# TEKS SUMBER
§ §

Dalam ayat di atas, Allah menghubungkan keimanan dan
derajat ketinggian iman seseorang tergantung sejauh mana usahanya memakmurkan
masjid sebagai rumah Allah.
Untuk lebih memotivasi kita dalam memakmurkan masjid, menarik juga untuk
kita perhatikan hadits Rasulullah berikut ini: Dari Abî Umâmah, dari Nabi SAW bersabda, ”Siapapun berangkat menuju masjid
dan ia tidak menginginkan kecuali untuk belajar kebaikan atau mengetahui
kebaikan, maka baginya pahala seperti pahala yang hajinya sempurna.” (HR
Al-Thabrânî)
Dan yang kedua adalah perintah memakmurkan
bumi sebagaimana Allah berfirman: “Dia (Allah) yang telah menciptakan kalian
dari bumi dan menuntut kalian memakmurkannya, lalu bermohonlah ampun kepada-Nya
dan kembalilah kepada-Nya, sungguh Tuhanku Mahadekat lagi Maha Mengabulkan
permohonan. (QS Hud: 61)
Memakmurkan masjid
Harga diri ummat Islam di satu negeri tercermin pada
sejauh mana kondisi dan keadaan serta kemakmuran masjidnya. Jika masjidnya
buruk atau bagus tapi kosong dari aktivitas maka buruk jugalah harga diri ummat
di negeri itu. Namun, jika masjidnya baik, rapi dan makmur, maka menjadi
tinggilah harga diri ummat di daerah itu. Umar bin Khattab RA dalam satu khutbahnya, menambahkan bahwa
ciri-ciri orang munafik adalah orang yang membangun rumah pribadinya lebih
besar dan lebih indah dari masjid di kampungnya.
Rasulullah Saw bersabda: “Barangsiapa membangun masjid,
maka Allah akan membangunkan untuknya sebuah istana di surga.”

§ §

# DATA YANG DIBERIKAN
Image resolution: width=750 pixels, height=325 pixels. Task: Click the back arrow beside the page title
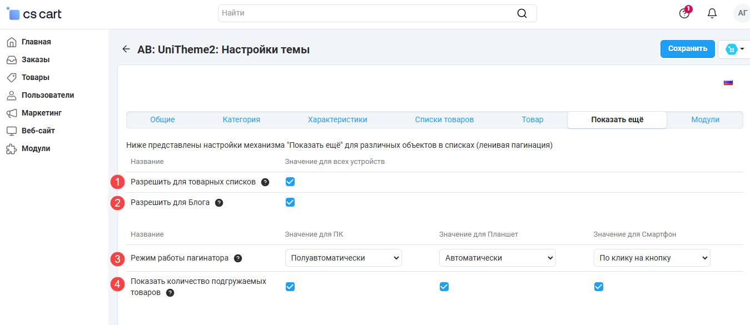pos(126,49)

§ §

# TUGAS ANDA
Tulis kembali bagian teks tentang memakmurkan masjid, mulai dari "Dan yang kedua" sampai "masjid di kampungnya.", dan ganti "ummat" dengan "umat".

# CONTOH PENYELESAIAN
Dan yang kedua adalah perintah memakmurkan
bumi sebagaimana Allah berfirman: “Dia (Allah) yang telah menciptakan kalian
dari bumi dan menuntut kalian memakmurkannya, lalu bermohonlah ampun kepada-Nya
dan kembalilah kepada-Nya, sungguh Tuhanku Mahadekat lagi Maha Mengabulkan
permohonan. (QS Hud: 61)
Memakmurkan masjid
Harga diri umat Islam di satu negeri tercermin pada
sejauh mana kondisi dan keadaan serta kemakmuran masjidnya. Jika masjidnya
buruk atau bagus tapi kosong dari aktivitas maka buruk jugalah harga diri umat
di negeri itu. Namun, jika masjidnya baik, rapi dan makmur, maka menjadi
tinggilah harga diri umat di daerah itu. Umar bin Khattab RA dalam satu khutbahnya, menambahkan bahwa
ciri-ciri orang munafik adalah orang yang membangun rumah pribadinya lebih
besar dan lebih indah dari masjid di kampungnya.